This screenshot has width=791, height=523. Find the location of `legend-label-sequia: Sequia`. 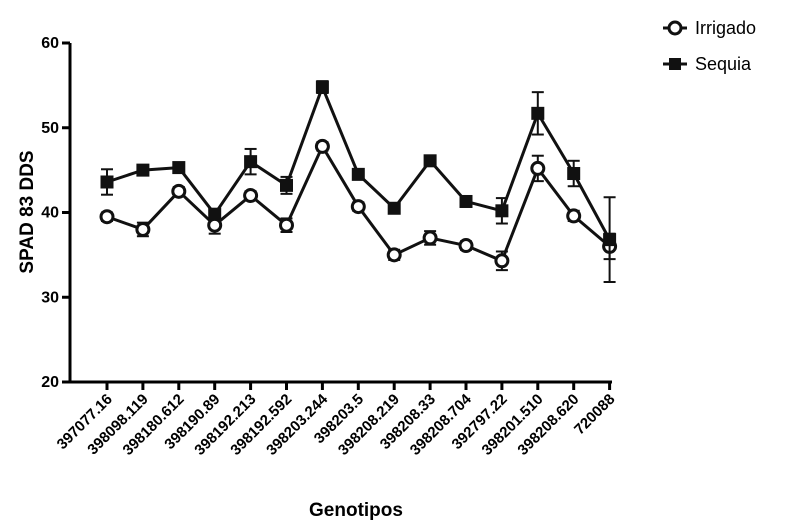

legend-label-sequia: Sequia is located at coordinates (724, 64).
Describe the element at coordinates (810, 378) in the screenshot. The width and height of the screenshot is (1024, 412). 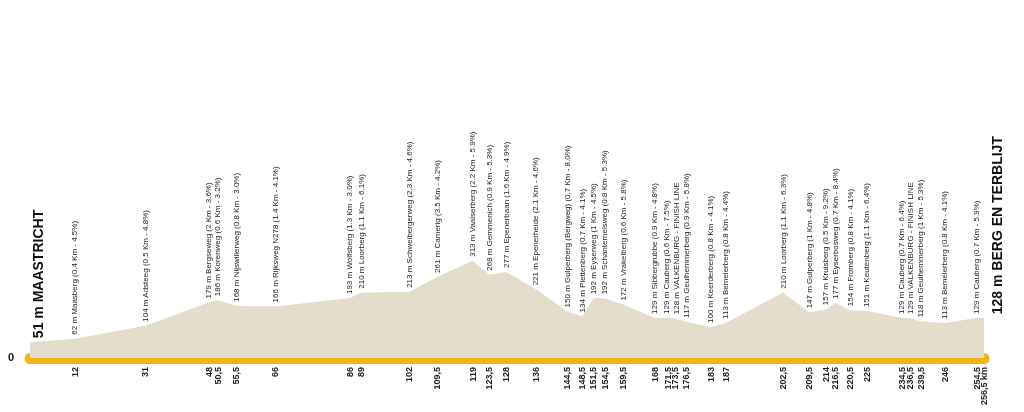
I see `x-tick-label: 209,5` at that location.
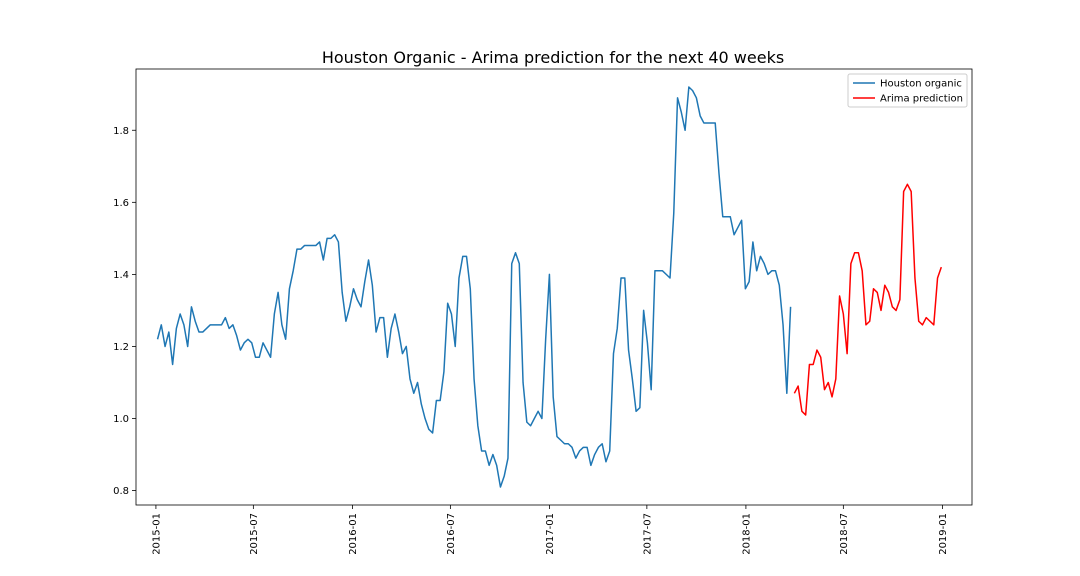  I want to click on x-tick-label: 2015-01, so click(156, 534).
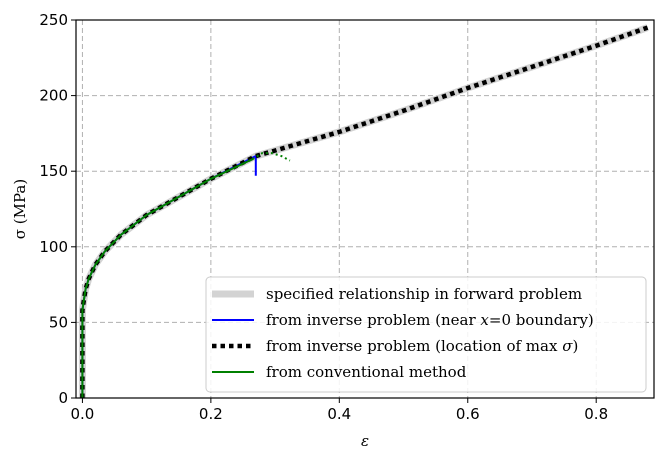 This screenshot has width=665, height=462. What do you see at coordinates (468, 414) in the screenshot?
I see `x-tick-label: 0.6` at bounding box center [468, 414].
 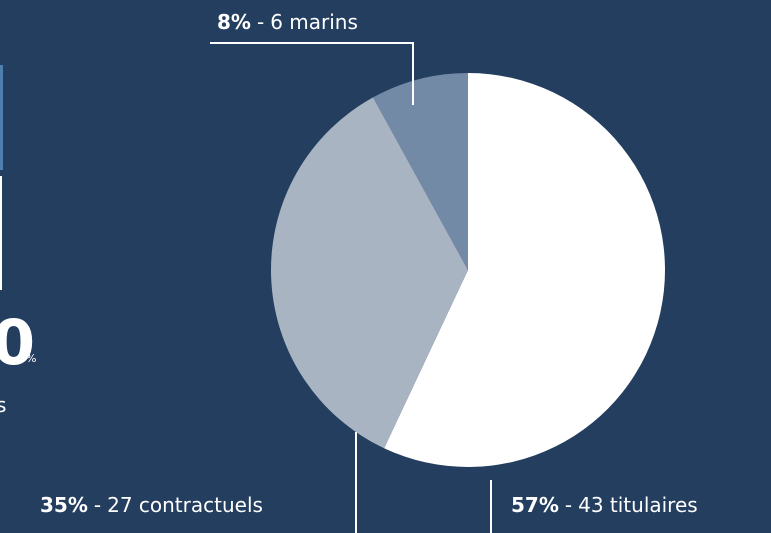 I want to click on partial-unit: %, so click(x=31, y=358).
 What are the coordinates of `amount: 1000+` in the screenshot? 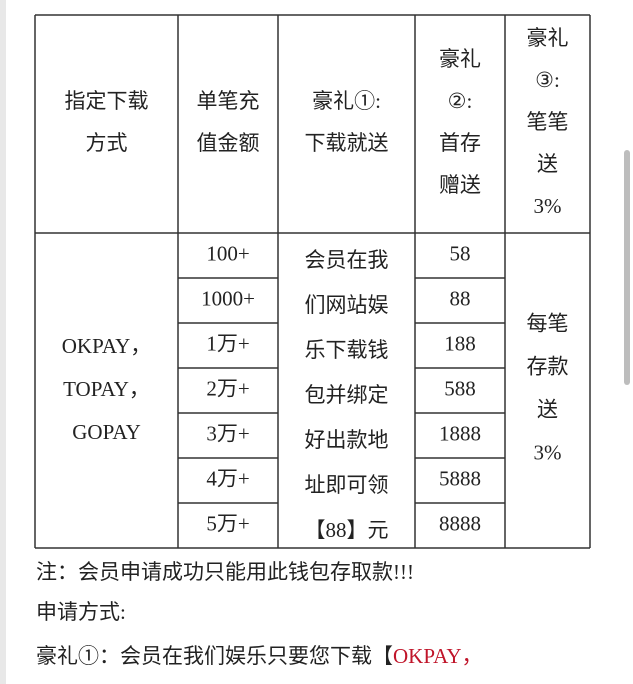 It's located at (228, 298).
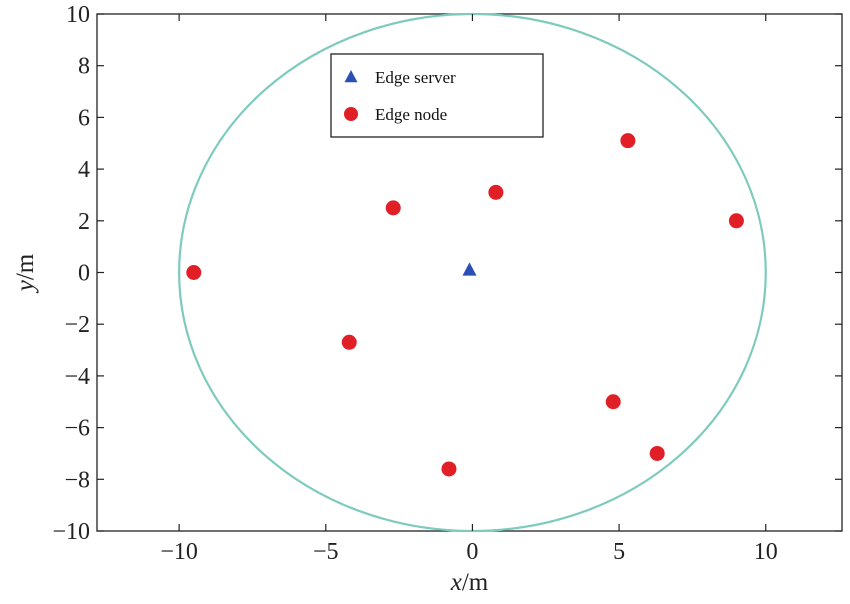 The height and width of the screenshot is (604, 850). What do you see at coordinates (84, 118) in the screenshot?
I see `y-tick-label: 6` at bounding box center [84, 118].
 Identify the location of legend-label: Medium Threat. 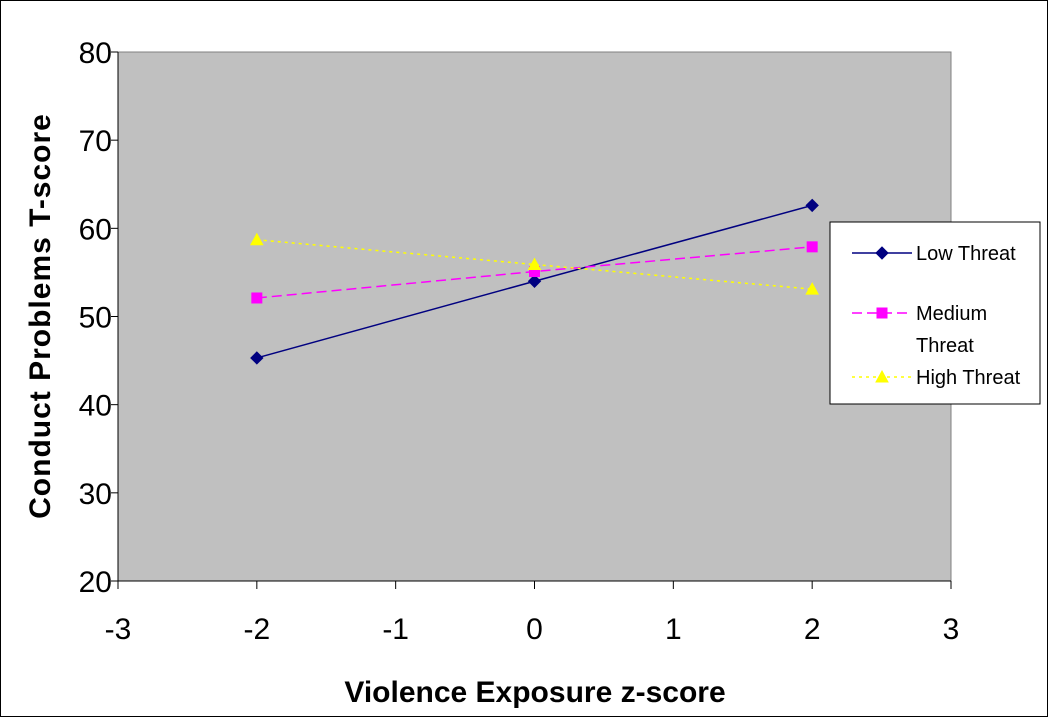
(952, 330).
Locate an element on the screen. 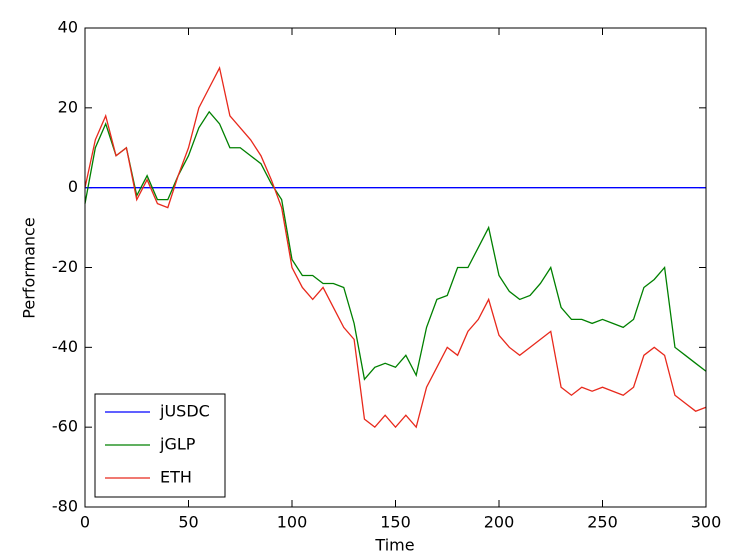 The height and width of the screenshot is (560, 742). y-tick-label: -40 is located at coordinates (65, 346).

────────────────

WHAT IS NEEDED: Copy the part of the records that begins at the start and ends with the line containing "legend-label-sequia: Sequia is", with both ends included. Leave the pictures out of your copy.

SOLVED EXERCISE:
This screenshot has width=791, height=523. Find the location of `legend-label-sequia: Sequia`. 

legend-label-sequia: Sequia is located at coordinates (724, 64).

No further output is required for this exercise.